Research builders. Read their reviews. Talk to people in the community where you want to live to learn more about the builder. And hire an attorney to review your contract.
“You probably can’t change those terms because the builders are using the same contract for every home they sell. But at least you have to understand how it works and communicate with the builder about that. What happens if lumber goes up?” Turner said.
Hard lessons learned for Javadi.
“We were naïve. We didn’t know any better,” Javadi said.
Hamilton said she likely won’t buy new construction again after her experience with the builder.
“It’s just too much of a heartache,” Hamilton said.
Javadi’s now selling that plot of land and deciding what to do next.
“It was an awful lesson to learn,” Javadi said.
But buyers don’t have to enter contracts to have issues with their builders.
It took Dustin Martinez 15 months to move into his newly built South Austin home.
“Houses are coming up left and right. So, why is mine taking so long?” Martinez said.
Martinez said he understood that the pandemic created delays and shortages, but he wished there was better communication and more transparency throughout the process.
“I’d say from the very beginning, just in terms of, like, the timetable that they were giving, just wasn’t adding up and the like, I would pass by here and it was always just like a concrete slab for the longest time. Then they finally started putting up the shell. I was like, ‘OK, they’re making progress.’ And then some months go by and nothing. And then you’d see like people on site again and it just … it was just very delayed with everything,” Martinez said.
Three delays and more than a year later, Martinez finally moved into his home in September 2021. He loves it. He just wished he knew what to expect.
“Just be ready for a lot of like, heartache,” Martinez said.
John Gusky, the operations manager at KVUE, is another buyer who had such a negative experience with his builder, he walked away from the deal before signing a contract.
He also loves his newly built home in Hutto, but he felt very different emotions the first time he tried to buy last year.
“I was frustrated and angry, and I felt like I was cheated that they weren’t being honest with me and that left a foul taste in my mouth,” Gusky said.
It started with the builder telling Gusky that they couldn’t go to contract … yet … even though Gusky purchased a lot in Leander.
“Here’s the thing: We have a certain number of lots and we have a certain number of people with reservations on these lots.
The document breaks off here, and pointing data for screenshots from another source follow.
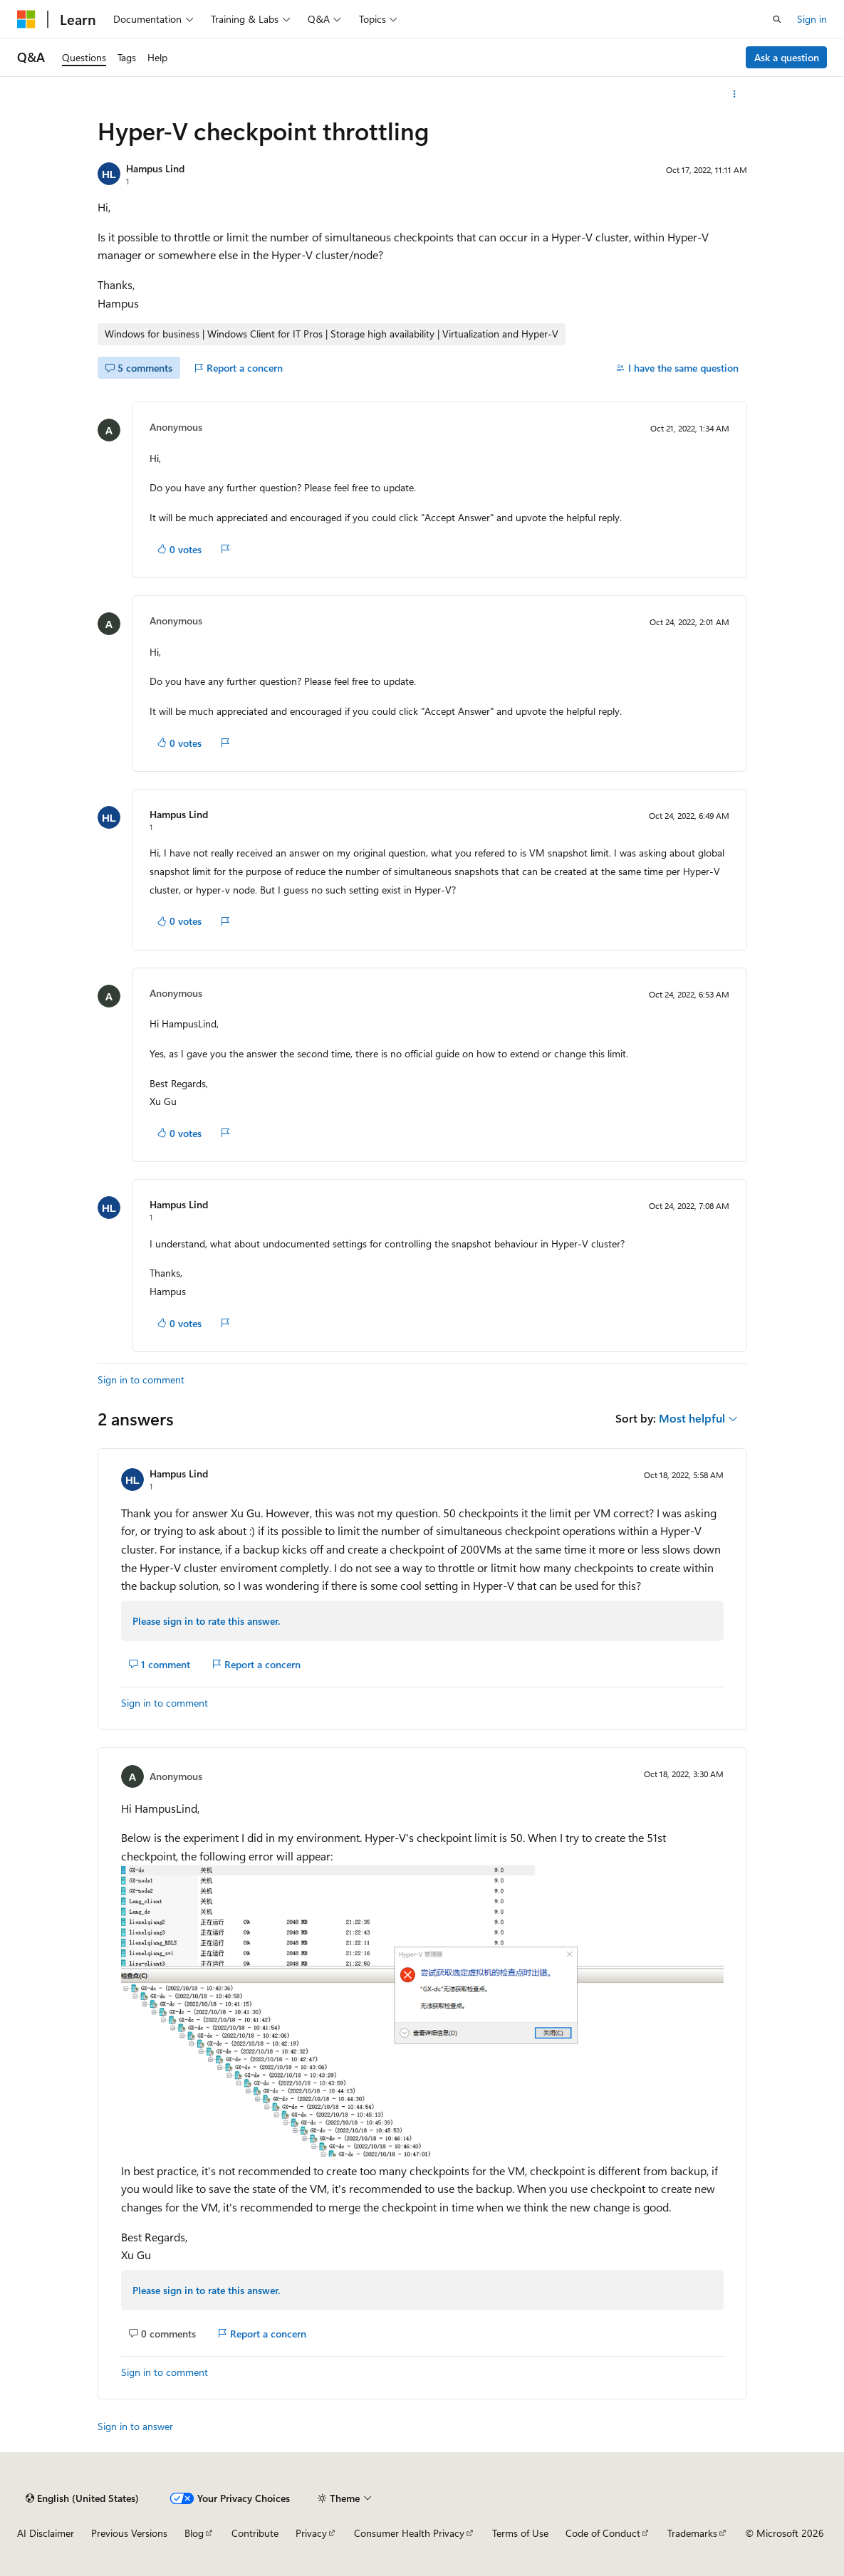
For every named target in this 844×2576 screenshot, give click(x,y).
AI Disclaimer (45, 2533)
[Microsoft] (26, 19)
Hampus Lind (155, 168)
But we can only do a certain number of houses per month. And so, we have this list and since you just now got the lot, you’re at the bottom of the list, you’re like 13th or 14th on the list. We’re going to do two houses per month,” Gusky said.
For the next six months, the price of Gusky’s home increased twice a month.
“Every two weeks, it went up by $10,000,” Gusky said.
Shocking, but Gusky was fine with that — until it was time to sign the contract in mid-summer. That’s when Gusky said the builder changed the terms.
“And then, out of the blue, they contacted us and said we have changed our business plan. We were going to a bidding system now so that home that you wanted on that lot is up for bid. Feel free to make a bid on it if you want to. And I said, hold on a second. We hung in with you guys for six months playing your little game … because I don’t know if they were telling us the truth about, you know, moving up the list and so forth. But we have to, you know, believe them, whatever they say. And so, we played their little game … moving up the list and finally got to number one, and we are number one is when you’re going to change your business plan?” Gusky said.
Gusky walked away from the deal and got his $5,000 back.
Both Martinez and Gusky want other buyers to learn from their experiences.
“People just need to be aware that it’s not, it might not be that easy and just because you have a contract doesn’t mean you’re actually going to get that home,” Gusky said.
For Martinez, he worries about buyers in his development still waiting to move in.
“They signed a contract in 2019. I signed mine in 2020. Here we are almost the middle of 2022. How is that acceptable?” Martinez said.